→ **Extracted information**
****
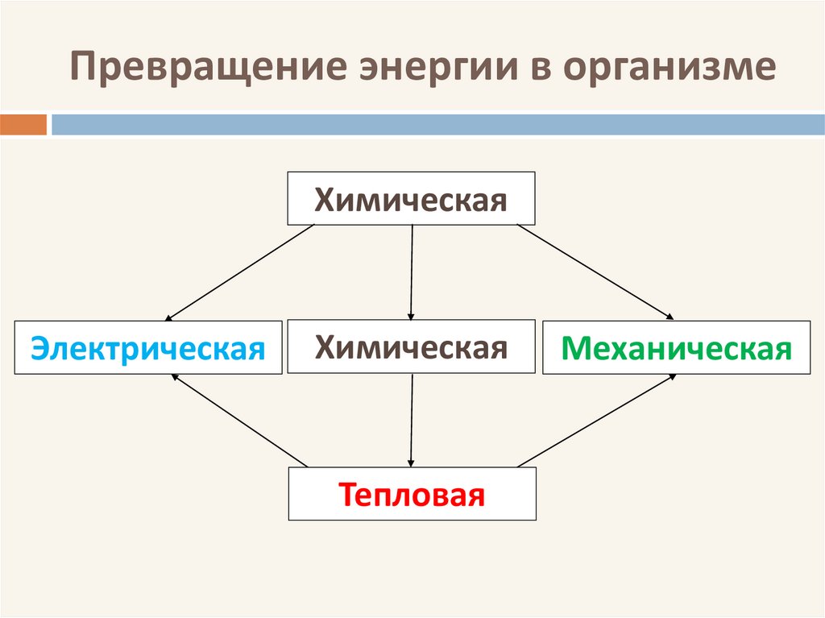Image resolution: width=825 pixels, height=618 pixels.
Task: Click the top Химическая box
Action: point(411,198)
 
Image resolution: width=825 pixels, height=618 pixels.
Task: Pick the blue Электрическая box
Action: point(148,348)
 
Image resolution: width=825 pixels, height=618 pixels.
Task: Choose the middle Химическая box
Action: point(411,346)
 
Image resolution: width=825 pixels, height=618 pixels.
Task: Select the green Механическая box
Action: point(676,348)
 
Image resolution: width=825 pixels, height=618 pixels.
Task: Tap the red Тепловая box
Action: point(412,493)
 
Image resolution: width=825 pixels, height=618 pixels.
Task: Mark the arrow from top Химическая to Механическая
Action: point(596,272)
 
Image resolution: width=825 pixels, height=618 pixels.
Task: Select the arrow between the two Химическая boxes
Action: point(412,272)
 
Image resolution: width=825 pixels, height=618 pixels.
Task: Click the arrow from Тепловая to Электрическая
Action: point(240,420)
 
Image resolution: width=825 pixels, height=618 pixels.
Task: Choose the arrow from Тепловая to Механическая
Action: point(596,420)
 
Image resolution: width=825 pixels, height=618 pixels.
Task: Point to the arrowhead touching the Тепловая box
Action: point(412,462)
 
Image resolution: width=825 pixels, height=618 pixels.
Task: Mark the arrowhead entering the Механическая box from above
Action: point(668,316)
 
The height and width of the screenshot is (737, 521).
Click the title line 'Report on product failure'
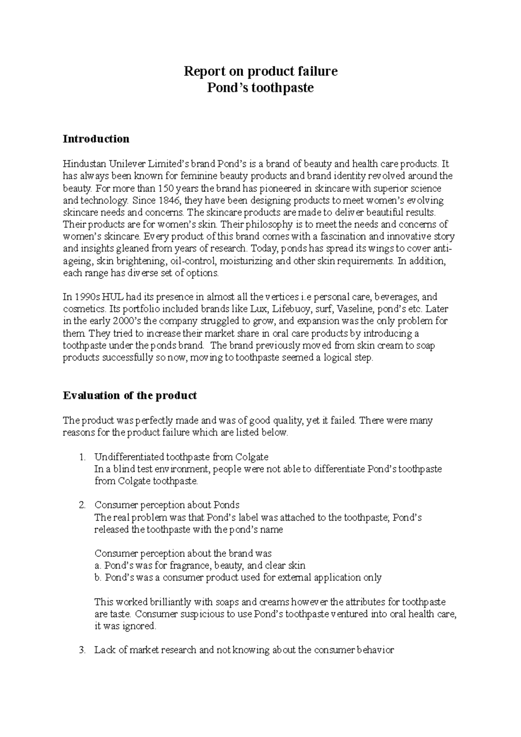(x=260, y=71)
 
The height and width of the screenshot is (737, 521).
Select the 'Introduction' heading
(x=96, y=139)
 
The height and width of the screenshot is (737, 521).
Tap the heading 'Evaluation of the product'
(x=130, y=395)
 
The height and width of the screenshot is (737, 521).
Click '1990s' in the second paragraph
(x=87, y=297)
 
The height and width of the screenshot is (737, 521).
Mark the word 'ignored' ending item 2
(x=139, y=626)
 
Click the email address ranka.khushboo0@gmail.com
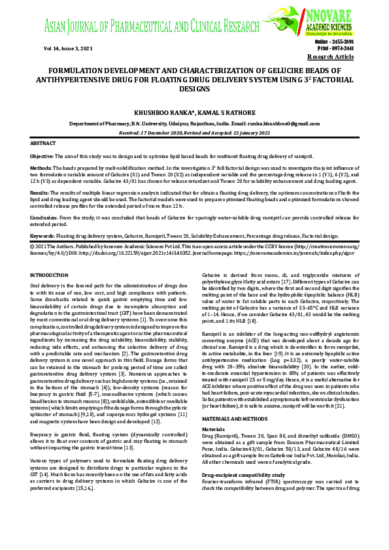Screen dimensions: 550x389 tap(282, 123)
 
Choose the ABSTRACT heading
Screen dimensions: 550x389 tap(44, 142)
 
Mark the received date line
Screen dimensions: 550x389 tap(194, 131)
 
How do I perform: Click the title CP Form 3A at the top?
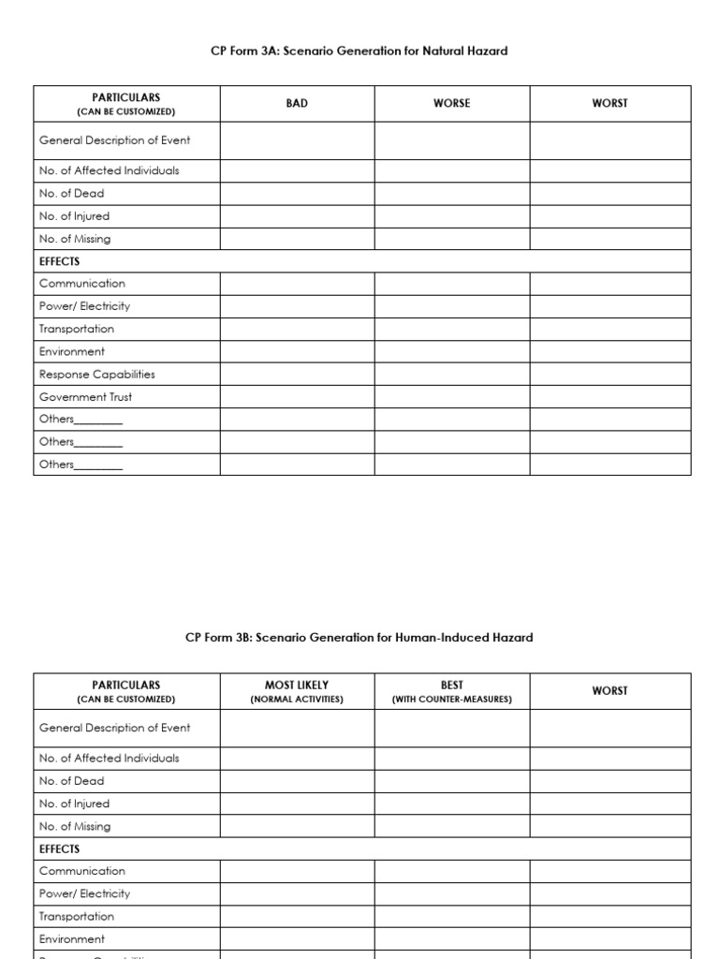tap(360, 52)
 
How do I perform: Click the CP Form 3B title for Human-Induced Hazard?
tap(360, 638)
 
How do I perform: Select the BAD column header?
tap(297, 103)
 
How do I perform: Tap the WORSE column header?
tap(451, 103)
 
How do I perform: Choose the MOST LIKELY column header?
tap(297, 686)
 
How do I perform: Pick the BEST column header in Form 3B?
tap(451, 686)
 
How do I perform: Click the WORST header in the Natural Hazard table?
tap(609, 103)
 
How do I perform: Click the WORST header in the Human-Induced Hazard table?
tap(609, 691)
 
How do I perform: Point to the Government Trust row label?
tap(85, 397)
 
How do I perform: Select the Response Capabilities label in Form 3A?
tap(96, 375)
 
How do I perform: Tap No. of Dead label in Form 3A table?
tap(71, 194)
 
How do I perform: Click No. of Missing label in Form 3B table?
tap(74, 827)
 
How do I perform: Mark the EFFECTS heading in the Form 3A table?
tap(59, 261)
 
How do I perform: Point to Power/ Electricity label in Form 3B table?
tap(84, 894)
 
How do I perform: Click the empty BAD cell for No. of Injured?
tap(297, 216)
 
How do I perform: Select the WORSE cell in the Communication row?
tap(451, 284)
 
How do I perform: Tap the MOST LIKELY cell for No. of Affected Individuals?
tap(297, 759)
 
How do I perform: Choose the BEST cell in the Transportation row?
tap(451, 917)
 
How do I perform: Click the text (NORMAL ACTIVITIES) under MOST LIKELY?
tap(297, 700)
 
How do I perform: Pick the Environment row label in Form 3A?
tap(71, 352)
****
→ **Aim of the task**
Rewrite all of the records above with "Тепловая" renamed to "Thermal" and every other part left unchanged. Leave the pictures out of your answer.

→ **Solution to this task**
Image resolution: width=825 pixels, height=618 pixels.
Task: Click the top Химическая box
Action: point(411,198)
 
Image resolution: width=825 pixels, height=618 pixels.
Task: Pick the blue Электрическая box
Action: point(148,348)
 
Image resolution: width=825 pixels, height=618 pixels.
Task: Choose the middle Химическая box
Action: point(411,346)
 
Image resolution: width=825 pixels, height=618 pixels.
Task: Select the green Механическая box
Action: point(676,348)
 
Image resolution: width=825 pixels, height=618 pixels.
Task: Tap the red Thermal box
Action: point(412,493)
 
Image resolution: width=825 pixels, height=618 pixels.
Task: Mark the arrow from top Химическая to Механическая
Action: point(596,272)
 
Image resolution: width=825 pixels, height=618 pixels.
Task: Select the arrow between the two Химическая boxes
Action: point(412,272)
 
Image resolution: width=825 pixels, height=618 pixels.
Task: Click the arrow from Thermal to Электрическая
Action: point(240,420)
 
Image resolution: width=825 pixels, height=618 pixels.
Task: Choose the arrow from Thermal to Механическая
Action: point(596,420)
 
Image resolution: width=825 pixels, height=618 pixels.
Task: Point to the arrowhead touching the Thermal box
Action: point(412,462)
 
Image resolution: width=825 pixels, height=618 pixels.
Task: Mark the arrowhead entering the Механическая box from above
Action: point(668,316)
 
The height and width of the screenshot is (737, 521).
Click the title line 'Report on product failure'
(x=260, y=71)
 
The height and width of the screenshot is (737, 521).
Select the 'Introduction' heading
(x=96, y=139)
 
The height and width of the screenshot is (737, 521).
Tap the heading 'Evaluation of the product'
(x=130, y=395)
 
The height and width of the screenshot is (737, 521).
Click '1990s' in the second paragraph
(x=87, y=297)
 
The height and width of the screenshot is (737, 521).
Mark the word 'ignored' ending item 2
(x=139, y=626)
 
Click the email address ranka.khushboo0@gmail.com
Screen dimensions: 550x389 tap(282, 123)
 
Choose the ABSTRACT heading
Screen dimensions: 550x389 tap(44, 142)
 
Mark the received date line
Screen dimensions: 550x389 tap(194, 131)
 
How do I perform: Click the title CP Form 3A at the top?
tap(360, 52)
 
How do I perform: Click the CP Form 3B title for Human-Induced Hazard?
tap(360, 638)
 
How do I perform: Select the BAD column header?
tap(297, 103)
 
How do I perform: Tap the WORSE column header?
tap(451, 103)
 
How do I perform: Choose the MOST LIKELY column header?
tap(297, 686)
 
How do I perform: Pick the BEST column header in Form 3B?
tap(451, 686)
 
How do I perform: Click the WORST header in the Natural Hazard table?
tap(609, 103)
 
How do I perform: Click the WORST header in the Human-Induced Hazard table?
tap(609, 691)
 
How do I perform: Point to the Government Trust row label?
tap(85, 397)
 
How do I perform: Select the Response Capabilities label in Form 3A?
tap(96, 375)
 
How do I perform: Tap No. of Dead label in Form 3A table?
tap(71, 194)
 
How do I perform: Click No. of Missing label in Form 3B table?
tap(74, 827)
 
How do I perform: Mark the EFFECTS heading in the Form 3A table?
tap(59, 261)
 
How do I perform: Point to Power/ Electricity label in Form 3B table?
tap(84, 894)
 
How do I perform: Click the empty BAD cell for No. of Injured?
tap(297, 216)
 
How do I perform: Select the WORSE cell in the Communication row?
tap(451, 284)
 
How do I perform: Tap the MOST LIKELY cell for No. of Affected Individuals?
tap(297, 759)
 
How do I perform: Choose the BEST cell in the Transportation row?
tap(451, 917)
 
How do I perform: Click the text (NORMAL ACTIVITIES) under MOST LIKELY?
tap(297, 700)
 
How do I perform: Pick the Environment row label in Form 3A?
tap(71, 352)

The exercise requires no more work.